* EXERCISE
Please repeat everything in the data below, from the line containing "Open the 载具礼包 tab" down to the line containing "click(680, 737)", including both of those lines. Copy them character for character and nothing else.
# START OF STORED RECORDS
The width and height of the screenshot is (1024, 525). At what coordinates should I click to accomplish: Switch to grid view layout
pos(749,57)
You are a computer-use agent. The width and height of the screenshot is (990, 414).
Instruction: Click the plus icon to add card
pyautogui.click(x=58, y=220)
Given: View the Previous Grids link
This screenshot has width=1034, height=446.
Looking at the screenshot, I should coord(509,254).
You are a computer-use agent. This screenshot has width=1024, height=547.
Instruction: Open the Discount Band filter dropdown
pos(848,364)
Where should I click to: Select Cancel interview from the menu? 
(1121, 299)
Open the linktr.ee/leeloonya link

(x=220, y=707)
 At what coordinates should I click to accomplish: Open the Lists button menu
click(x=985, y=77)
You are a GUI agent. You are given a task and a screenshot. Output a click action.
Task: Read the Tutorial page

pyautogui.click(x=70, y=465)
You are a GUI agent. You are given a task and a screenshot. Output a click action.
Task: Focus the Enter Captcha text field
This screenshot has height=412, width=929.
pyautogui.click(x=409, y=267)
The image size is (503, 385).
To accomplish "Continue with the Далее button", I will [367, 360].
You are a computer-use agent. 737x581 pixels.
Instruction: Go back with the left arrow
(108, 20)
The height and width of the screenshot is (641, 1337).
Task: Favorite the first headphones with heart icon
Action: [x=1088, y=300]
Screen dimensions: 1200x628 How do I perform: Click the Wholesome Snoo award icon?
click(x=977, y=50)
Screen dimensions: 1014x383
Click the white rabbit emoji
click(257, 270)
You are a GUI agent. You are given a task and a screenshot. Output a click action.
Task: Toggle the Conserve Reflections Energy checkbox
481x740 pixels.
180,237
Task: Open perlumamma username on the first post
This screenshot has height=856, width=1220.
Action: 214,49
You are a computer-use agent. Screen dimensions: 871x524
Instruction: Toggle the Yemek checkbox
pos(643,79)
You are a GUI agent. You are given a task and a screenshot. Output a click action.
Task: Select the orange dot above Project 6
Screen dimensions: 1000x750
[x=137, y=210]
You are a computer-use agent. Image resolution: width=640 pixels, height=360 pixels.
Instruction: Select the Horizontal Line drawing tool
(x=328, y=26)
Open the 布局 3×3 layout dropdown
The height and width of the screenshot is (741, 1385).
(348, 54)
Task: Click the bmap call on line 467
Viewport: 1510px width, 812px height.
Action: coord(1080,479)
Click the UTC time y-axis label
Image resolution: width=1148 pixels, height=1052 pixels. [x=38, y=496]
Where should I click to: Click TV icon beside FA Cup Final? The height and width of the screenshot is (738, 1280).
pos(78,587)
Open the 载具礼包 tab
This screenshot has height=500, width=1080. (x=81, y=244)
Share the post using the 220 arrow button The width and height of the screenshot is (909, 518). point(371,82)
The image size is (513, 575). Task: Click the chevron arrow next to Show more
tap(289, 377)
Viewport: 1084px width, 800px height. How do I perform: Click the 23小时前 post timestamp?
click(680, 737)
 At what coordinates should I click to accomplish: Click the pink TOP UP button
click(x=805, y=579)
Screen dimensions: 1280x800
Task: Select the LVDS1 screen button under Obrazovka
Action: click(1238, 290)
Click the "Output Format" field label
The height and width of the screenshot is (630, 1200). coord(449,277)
# END OF STORED RECORDS
* RESULT FOR THIS TASK
Open the 载具礼包 tab
This screenshot has height=500, width=1080. (x=81, y=244)
Share the post using the 220 arrow button The width and height of the screenshot is (909, 518). point(371,82)
The image size is (513, 575). Task: Click the chevron arrow next to Show more
tap(289, 377)
Viewport: 1084px width, 800px height. How do I perform: Click the 23小时前 post timestamp?
click(680, 737)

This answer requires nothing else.